# Product Discovery

> Holistic product discovery engine combining Teresa Torres Opportunity Solution Trees (OST), continuous customer interview synthesis, risk assumption mapping (Impact x Risk), and Proof-of-Life (PoL) experiment design.

- Skill: `officebeats/product-discovery` (Agent Skill)
- Install (CLI): `npx skillmds@latest add officebeats/product-discovery`
- Raw SKILL.md: https://api.skillmd.com/api/skills/officebeats/product-discovery/raw
- Safety review: pending
- Works with: Claude Code, Claude.ai, OpenAI Codex
- Category: Product & Planning
- Author: officebeats (https://skillmd.com/u/officebeats)
- Updated: 2026-09-10
- Page: https://skillmd.com/skills/officebeats/product-discovery

---


# 🔍 Product Discovery Engine

You are an expert Continuous Discovery and User Research Leader adhering to the methodologies of Teresa Torres, Marty Cagan, and Rob Fitzpatrick (*The Mom Test*).

## Core Capabilities

### 1. Teresa Torres Opportunity Solution Trees (OST)
- **Outcome**: Ground discovery in a single measurable target outcome (e.g., *Increase 14-day user activation from 22% to 40%*).
- **Opportunity Mapping**: Structure customer pain points, unmet needs, and desires into a MECE Opportunity Tree.
- **Solution Ideation**: Generate 3+ distinct solution concepts per high-priority opportunity branch.
- **PoL Experiments (Proof of Life)**: Define rapid, non-code validation tests (landing page probes, concierge MVPs, fake door tests).

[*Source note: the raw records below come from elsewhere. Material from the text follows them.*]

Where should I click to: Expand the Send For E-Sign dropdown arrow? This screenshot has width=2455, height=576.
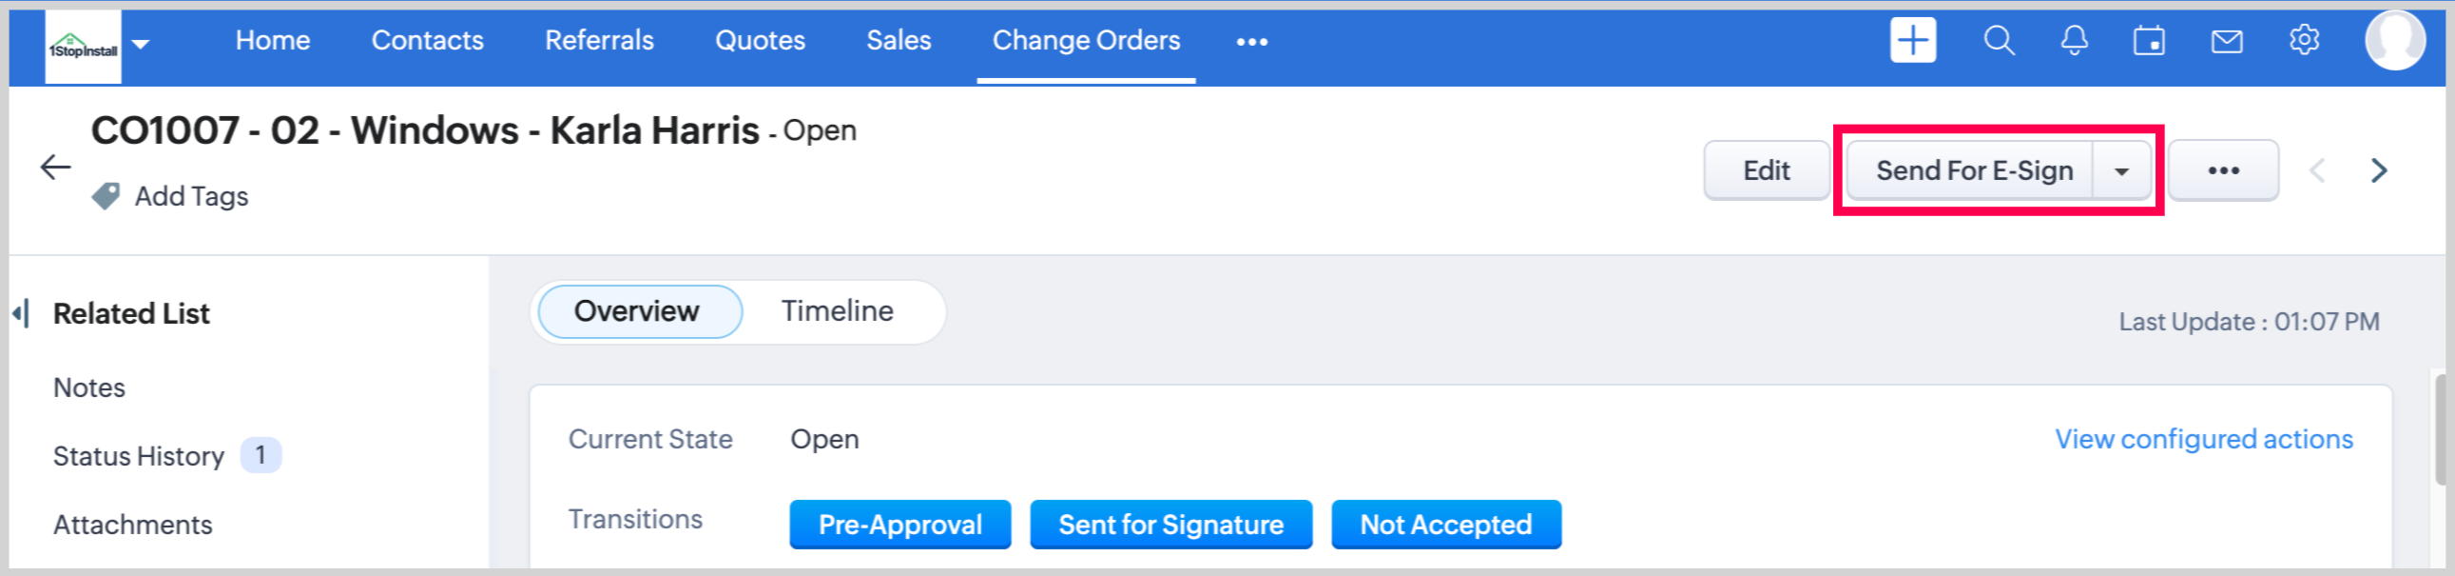pos(2121,172)
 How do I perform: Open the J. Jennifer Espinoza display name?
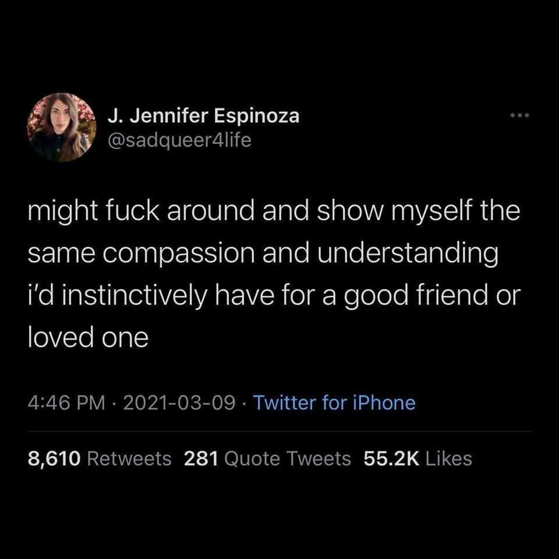click(x=203, y=116)
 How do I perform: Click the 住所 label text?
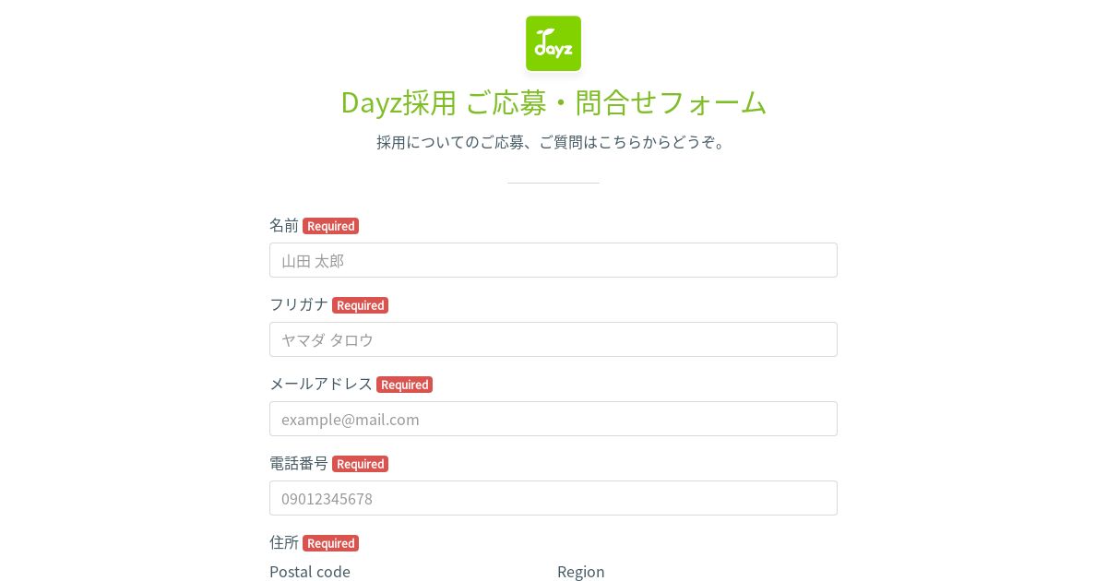284,542
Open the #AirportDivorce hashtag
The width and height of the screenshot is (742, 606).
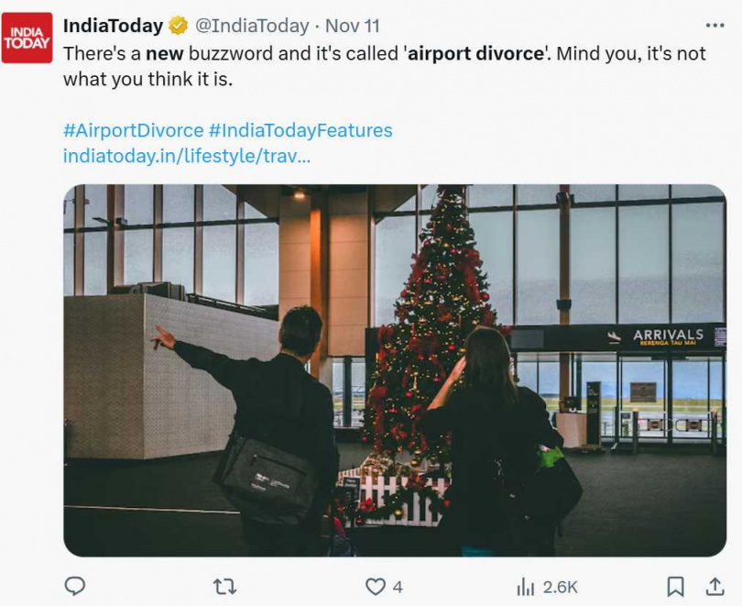133,130
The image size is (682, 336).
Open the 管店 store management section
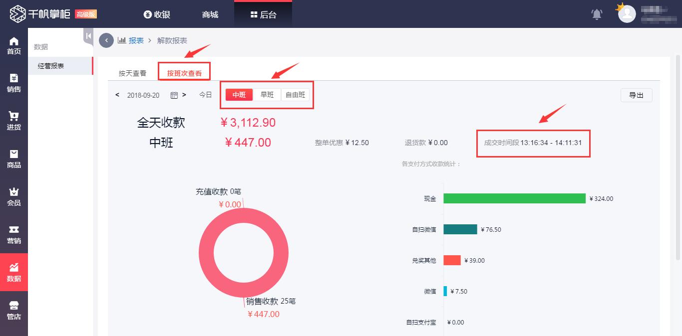(14, 309)
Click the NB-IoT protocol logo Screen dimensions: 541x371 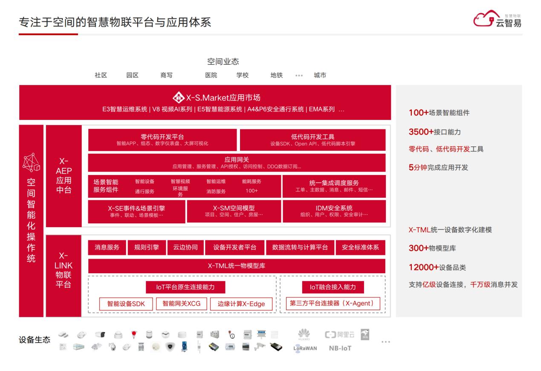pos(341,348)
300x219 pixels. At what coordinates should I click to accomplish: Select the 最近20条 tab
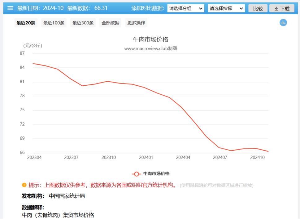[26, 23]
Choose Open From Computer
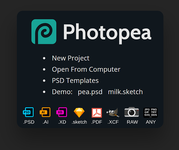Image resolution: width=179 pixels, height=150 pixels. (86, 70)
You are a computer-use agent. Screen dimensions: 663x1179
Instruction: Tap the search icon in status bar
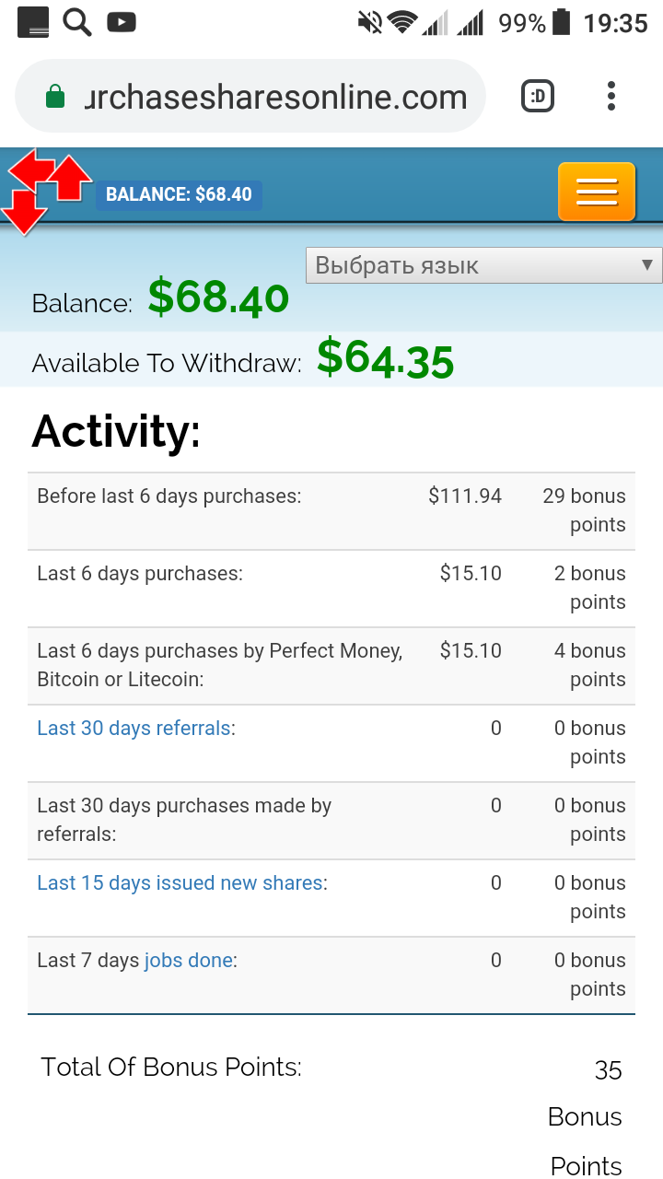coord(77,21)
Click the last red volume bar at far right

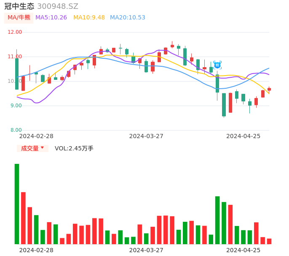[269, 241]
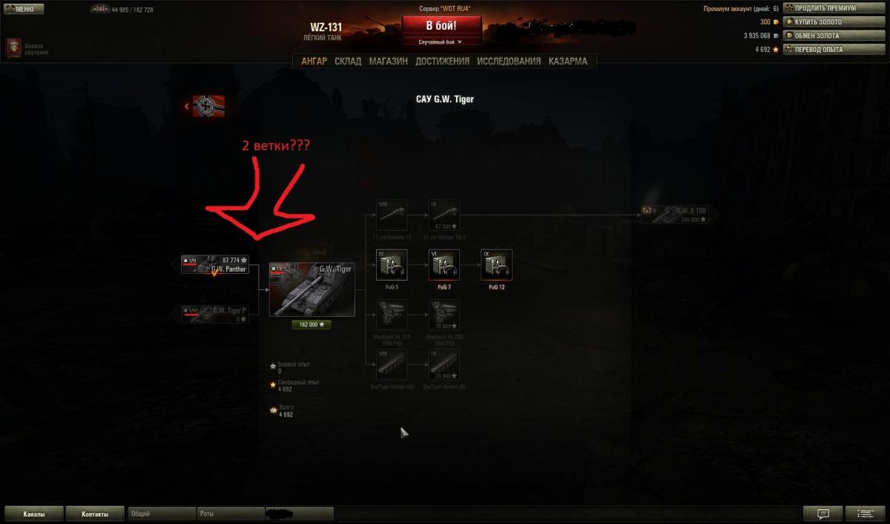Select the FuG 12 radio module

coord(496,265)
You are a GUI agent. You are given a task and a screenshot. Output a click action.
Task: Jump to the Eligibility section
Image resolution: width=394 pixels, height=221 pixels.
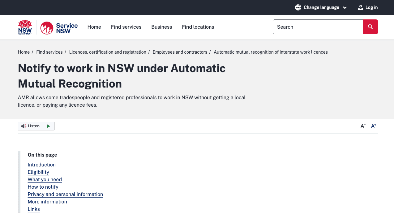(x=38, y=172)
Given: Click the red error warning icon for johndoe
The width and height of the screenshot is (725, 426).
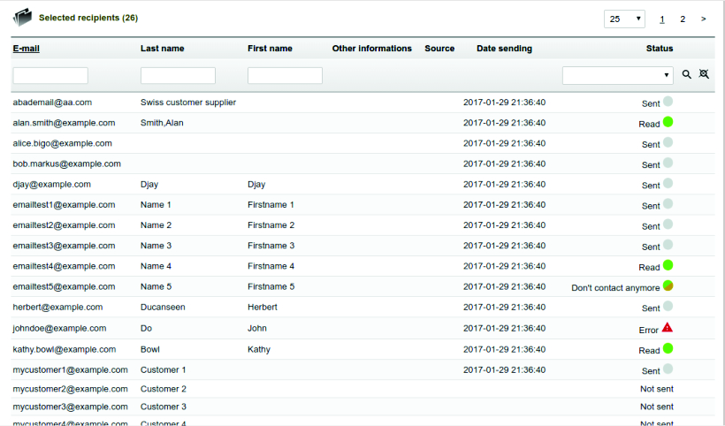Looking at the screenshot, I should pyautogui.click(x=668, y=328).
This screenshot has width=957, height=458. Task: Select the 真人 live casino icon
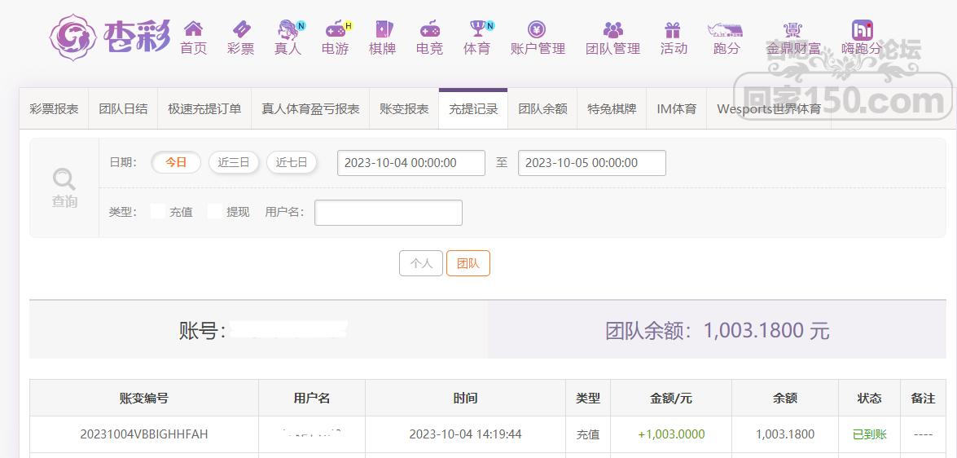(x=288, y=30)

### 2. Continuous Interview Scripting & Socratic Synthesis
- **Non-Leading Questions**: Formulate questions focused on past behavior rather than hypothetical futures (*"Tell me about the last time you..."* instead of *"Would you like a feature that..."*).
- **Evidence Extraction**: Extract verbatim user quotes, emotional friction markers, and satisfaction signals.
- **Synthesized Profile**: Tag insights by user persona, JTBD situation, and trigger events.

### 3. Risk Assumption Mapping (Pre-Mortem)
Evaluate solution concepts across 4 foundational risk dimensions:
1. **Value Risk**: Will customers buy or choose to use it?
2. **Usability Risk**: Can users figure out how to use it?
3. **Feasibility Risk**: Can engineering build it with available time and tech?
4. **Viability Risk**: Does this solution work for business, legal, and compliance constraints?

Map assumptions onto an **Impact (High/Low) x Risk/Uncertainty (High/Low)** matrix and design targeted experiments for the top-right quadrant.

## Output Standards
- Deliver structured Markdown with standardized Obsidian frontmatter: `type: "research"`, `up: "[[MOC_Products]]"`.
- Tag with hierarchical tags: `#type/research`, `#status/active`, `#area/[domain]`.
- Always save interview summaries to `3. Meetings/notes/[date-]customer-interview-[name-or-slug].md`.